Friday, April 12, 2013


Last Sunday I did something good for the planet, something I’d been planning to do when recovering from my knee replacement. Pain pill effects got in the way, so sooner became later, but determination and the two-foot tall pile of catalogs we kept having to walk around and move from place to place on the couch finally sealed the deal. 

In the last two months my husband and I have received 105 unrequested, unwelcome catalogs in the mail. I had noticed the pile burgeoning during those two months, but until I actually counted them, I had no idea there were so many.

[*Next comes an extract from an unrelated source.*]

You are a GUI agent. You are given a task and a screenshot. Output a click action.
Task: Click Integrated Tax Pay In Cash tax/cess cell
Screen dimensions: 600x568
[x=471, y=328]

I knew they arrived in our post office box every day, giant wads of them that we then were obliged to carry to our car and home and then our garbage can and that alone irritated me. Now that I know how many avalanched into our mailbox, no wonder I felt aggravation mounting. 

The past holiday season, when the baskets I lugged were full, not with gifts, but with catalogs, I decided I needed to give Catalog Choice another chance to ease the barrage of unsolicited marketing in our mail. Have you heard of Catalog Choice?

Back in 2007, wondering what to do with my proliferating pile of waste junk mail, I came across the website and voilĂ , there was my answer. I typed in the proper box the name of the company sending me the catalog, any numbers and codes associated with my name, hit the “submit” box, and my problems would be solved, or so I hoped.  The amount of catalogs force-fed into my mailbox dwindled.

Some companies, however, did not comply with my wishes to terminate the one-sided relationship.  Their spokespeople told Catalog Choice that they made more money by sending out catalogs willy-nilly than by any other form of advertising, so they refused to stop. Those catalogs I kept receiving.  Even though I refused to buy even one product ever again from those companies, mailing lists containing our address were sold to other catalogs, and again we’d arrive at the post office to find a box crammed with mailings we hadn’t asked for.

While that was inconvenient, what really bothered me was the thought of so much waste of resources, all that timber being cut, all that hauling on our already overtaxed highways, and all the flying using so much gasoline, a non-renewable and shrinking resource. The accumulation of printing by-products so toxic to our environment upset me.  I thought of the metals in the ink used and wondered how that broke down in the landfills, and here on the coast where it rains most of the time, the watersheds.  (In my dad’s time when outhouses were common, at least the catalog pages could be used for another purpose, but we don’t have an outhouse, and I wouldn’t want to use the toxic ink and tough, slick paper for such a delicate task anyway.)

According to Wikipedia, three main environmental issues with ink are volatile organic compounds (VOC’s), heavy metals and non-renewable oils.  I don’t know that the ancient Tibetan techniques of making ink from soot, earth, puffballs, dung, fruit and a yellow fungus were any better. 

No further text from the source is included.